[Provided entries Boundary: Start]
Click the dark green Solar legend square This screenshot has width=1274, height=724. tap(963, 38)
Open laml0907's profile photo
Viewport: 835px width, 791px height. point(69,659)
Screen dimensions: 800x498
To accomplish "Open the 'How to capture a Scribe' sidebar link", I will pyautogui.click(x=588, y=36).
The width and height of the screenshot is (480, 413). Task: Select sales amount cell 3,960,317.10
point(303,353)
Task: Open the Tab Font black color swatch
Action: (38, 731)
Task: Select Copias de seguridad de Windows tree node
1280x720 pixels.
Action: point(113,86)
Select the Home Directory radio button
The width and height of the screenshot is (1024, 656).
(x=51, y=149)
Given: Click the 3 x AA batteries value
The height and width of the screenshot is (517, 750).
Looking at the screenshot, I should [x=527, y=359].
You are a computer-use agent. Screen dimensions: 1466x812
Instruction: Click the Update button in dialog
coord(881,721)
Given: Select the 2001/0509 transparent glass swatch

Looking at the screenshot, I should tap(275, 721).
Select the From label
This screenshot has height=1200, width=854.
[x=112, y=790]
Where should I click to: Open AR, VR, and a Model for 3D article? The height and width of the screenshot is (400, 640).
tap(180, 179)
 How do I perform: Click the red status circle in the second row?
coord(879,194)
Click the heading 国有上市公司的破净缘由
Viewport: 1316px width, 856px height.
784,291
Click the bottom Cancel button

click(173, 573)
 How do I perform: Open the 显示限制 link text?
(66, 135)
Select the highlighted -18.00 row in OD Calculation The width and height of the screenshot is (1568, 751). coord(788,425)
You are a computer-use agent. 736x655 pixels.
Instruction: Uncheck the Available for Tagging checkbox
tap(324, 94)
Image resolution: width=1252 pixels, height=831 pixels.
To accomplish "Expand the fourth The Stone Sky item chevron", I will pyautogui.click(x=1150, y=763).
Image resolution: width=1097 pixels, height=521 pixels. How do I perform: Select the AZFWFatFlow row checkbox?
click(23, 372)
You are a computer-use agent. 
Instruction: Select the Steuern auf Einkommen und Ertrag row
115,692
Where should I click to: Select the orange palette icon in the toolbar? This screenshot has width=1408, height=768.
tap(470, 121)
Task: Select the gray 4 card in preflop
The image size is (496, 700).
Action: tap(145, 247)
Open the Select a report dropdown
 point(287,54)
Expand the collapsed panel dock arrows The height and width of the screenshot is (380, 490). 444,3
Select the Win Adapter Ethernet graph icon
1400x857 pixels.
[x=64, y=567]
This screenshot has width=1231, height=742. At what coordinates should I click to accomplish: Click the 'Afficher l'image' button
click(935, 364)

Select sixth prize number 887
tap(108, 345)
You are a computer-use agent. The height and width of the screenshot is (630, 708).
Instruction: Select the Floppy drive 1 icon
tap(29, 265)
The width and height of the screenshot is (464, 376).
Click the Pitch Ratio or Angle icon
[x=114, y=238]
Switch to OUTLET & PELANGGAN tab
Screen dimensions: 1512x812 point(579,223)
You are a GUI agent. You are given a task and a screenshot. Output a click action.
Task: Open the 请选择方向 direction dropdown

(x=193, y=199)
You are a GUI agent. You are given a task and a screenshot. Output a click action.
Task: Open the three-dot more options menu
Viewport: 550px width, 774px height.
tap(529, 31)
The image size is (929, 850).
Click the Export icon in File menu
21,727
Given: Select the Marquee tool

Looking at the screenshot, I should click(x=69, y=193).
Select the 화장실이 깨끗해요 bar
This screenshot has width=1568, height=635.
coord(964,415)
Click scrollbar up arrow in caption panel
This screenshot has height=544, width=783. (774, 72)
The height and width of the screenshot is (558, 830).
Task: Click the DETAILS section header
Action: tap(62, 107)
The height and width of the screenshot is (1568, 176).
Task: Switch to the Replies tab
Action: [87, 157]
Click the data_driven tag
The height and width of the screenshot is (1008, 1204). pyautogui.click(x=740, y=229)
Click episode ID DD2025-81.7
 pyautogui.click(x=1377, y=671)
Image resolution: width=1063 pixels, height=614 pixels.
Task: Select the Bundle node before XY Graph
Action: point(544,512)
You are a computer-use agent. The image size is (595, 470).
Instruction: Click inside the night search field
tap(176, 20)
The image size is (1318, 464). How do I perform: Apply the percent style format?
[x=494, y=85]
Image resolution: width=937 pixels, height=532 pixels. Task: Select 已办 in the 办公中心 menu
[Provided entries Boundary: End]
• To do:
Each line of the records above, from the first through the one containing "You are a computer-use agent. Screen", is to be retyped exactly; no other line belongs.

• Response:
Click the dark green Solar legend square This screenshot has width=1274, height=724. tap(963, 38)
Open laml0907's profile photo
Viewport: 835px width, 791px height. point(69,659)
Screen dimensions: 800x498
To accomplish "Open the 'How to capture a Scribe' sidebar link", I will pyautogui.click(x=588, y=36).
The width and height of the screenshot is (480, 413). Task: Select sales amount cell 3,960,317.10
point(303,353)
Task: Open the Tab Font black color swatch
Action: (38, 731)
Task: Select Copias de seguridad de Windows tree node
1280x720 pixels.
Action: point(113,86)
Select the Home Directory radio button
The width and height of the screenshot is (1024, 656).
(x=51, y=149)
Given: Click the 3 x AA batteries value
The height and width of the screenshot is (517, 750).
Looking at the screenshot, I should [x=527, y=359].
You are a computer-use agent. Screen dimensions: 1466x812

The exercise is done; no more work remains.